Hackers attack Haldiram’s servers, demand ₹7.5 lakh
Officials said that the data stolen included financial and employee information, data on payroll, retail sales, purchases, inventory of the company.
Unidentified hackers attacked the servers of Noida-based Haldiram’s Snacks private limited with ransomware, stealing sensitive data and demanding a ransom of ₹7.5 lakh to release the information. A case was registered at Noida Sector 58 police station on Wednesday.
The incident occurred on the intervening night of July 12 and 13 when issues were reported with the company server which later turned out to be ransomware attacks.
According to the complaint filed by the company’s deputy general manager (DGM), IT, technicians were called in after the corporate office located in Noida’s sector 62 was alerted about the problem.

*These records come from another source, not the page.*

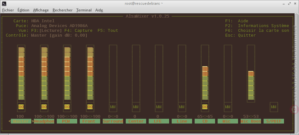Select the Mic Boost channel label
The width and height of the screenshot is (299, 135).
click(251, 121)
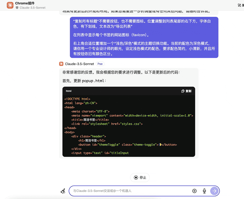
Task: Click the Claude-3.5-Sonnet avatar in the reply
Action: [x=61, y=64]
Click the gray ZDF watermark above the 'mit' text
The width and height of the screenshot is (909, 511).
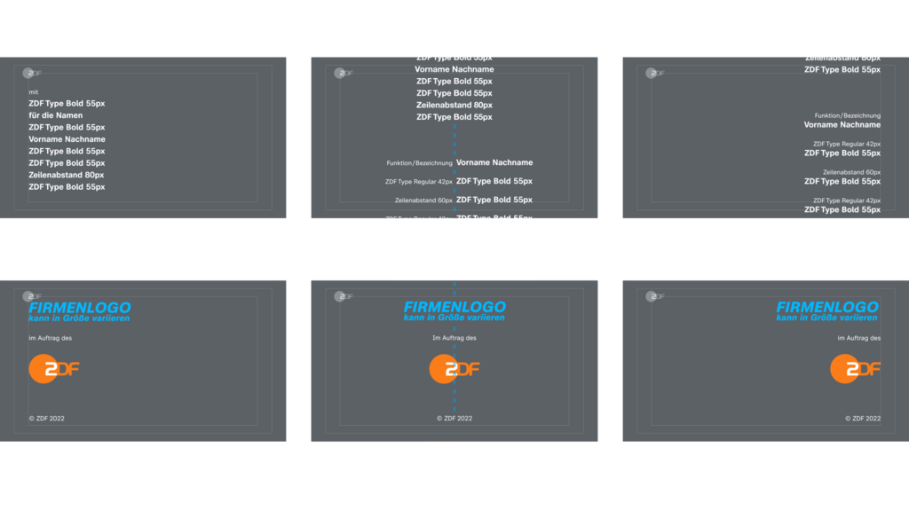33,73
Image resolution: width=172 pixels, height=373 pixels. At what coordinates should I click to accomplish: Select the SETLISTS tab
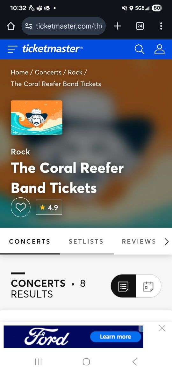click(86, 241)
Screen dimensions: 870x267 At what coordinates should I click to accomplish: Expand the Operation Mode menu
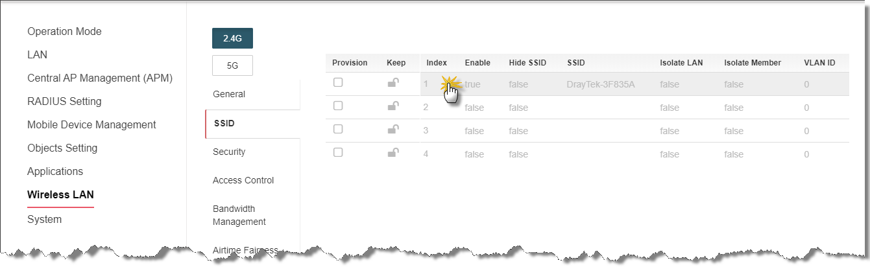click(x=64, y=31)
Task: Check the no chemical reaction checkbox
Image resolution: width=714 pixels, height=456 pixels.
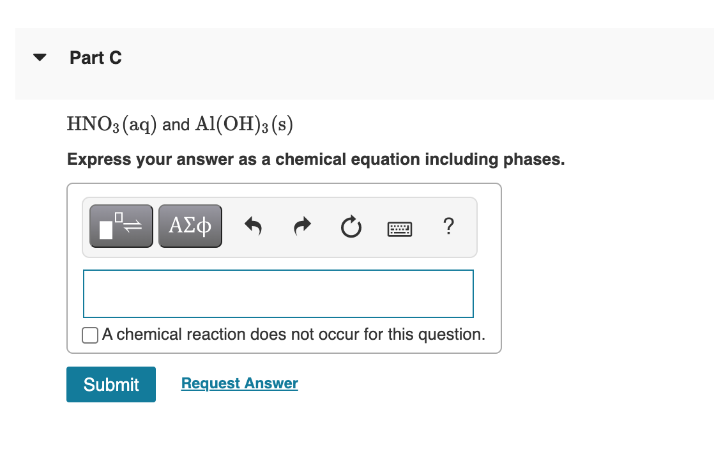Action: pos(90,335)
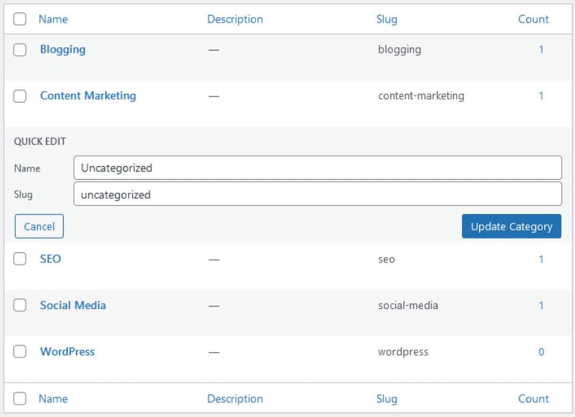Select the Content Marketing row checkbox
This screenshot has width=575, height=417.
coord(20,96)

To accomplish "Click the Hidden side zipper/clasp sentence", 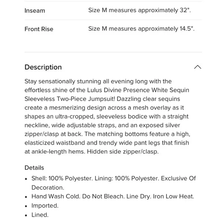I will (123, 151).
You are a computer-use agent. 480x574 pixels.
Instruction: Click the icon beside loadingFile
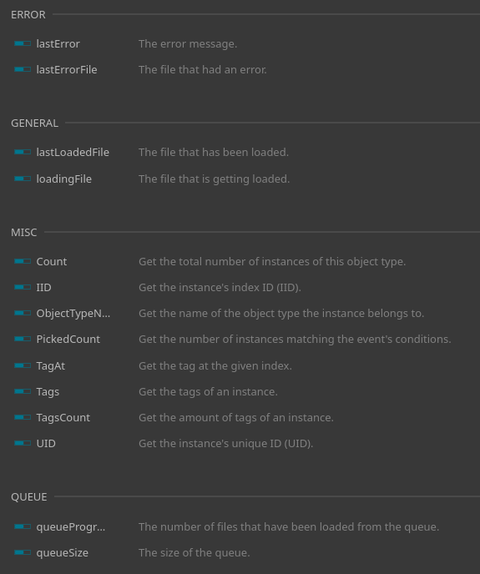(23, 179)

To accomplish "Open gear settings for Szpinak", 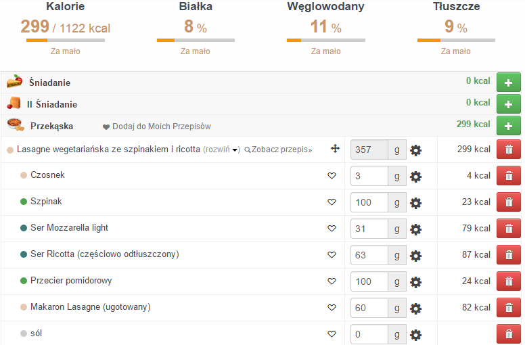I will [415, 202].
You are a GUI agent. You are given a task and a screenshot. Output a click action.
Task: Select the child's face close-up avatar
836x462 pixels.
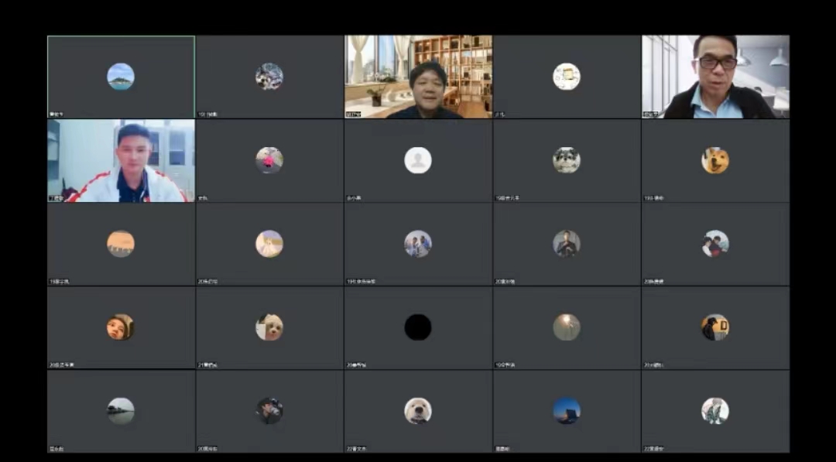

“It was found that the company’s data was being diverted through the cyber attack following which the server connection with other branches was cut off. However, by then, substantial data had already been stolen. By 3 am, the ransomware had spread via the corporate network. A complaint was then raised with a cyber security company but all sensitive data had already been encrypted by the by then,” said DGM, Aziz Khan, in his complaint to Noida cyber cell.
Also read: ‘I’m Modi’s Hanuman, will tear open my chest and show if needed’ - Chirag Paswan
Officials said that the data stolen included financial and employee information, data on payroll, retail sales, purchases, inventory of the company.
“This was a pre-planned conspiracy and the hackers not only stole the data but also tried to extort money in exchange for returning it. They left a message on the servers about the ransomware attack and proposed decrypting and returning the data for a ransom of ₹7.5 lakh,” said the complainant.
Company officials also said that the data theft can lead to losses and has already disrupted the company’s daily functioning. The hackers also deleted the backups from the servers, spelling more trouble for the company. Officials have provided IP addresses, of servers from where the ransomware appeared to have originated, to the police. Aziz did not comment on the situation.
Based on his complaint, a case was registered with the Noida Sector 58 police station under sections 420 (cheating), 384 (extortion) of the Indian Penal Code (IPC) and relevant sections of the Information Technology Act.
A senior police official said that before approaching Noida police, the company had the case investigated on their own and once the complaint was filed, the cyber cell was conducting the probe in the matter.
“The server IDs provided by the company are proxy servers and the hackers were long gone from those addresses. No issues have been reported yet which might indicate that the misuse of data. Work is being done to track the hackers and identify them,” said the official.
Rajesh S, deputy commissioner of police (DCP), zone 1, said that an investigation is still underway.
“We have registered the FIR and cyber cell officials are looking into the case,” said the DCP.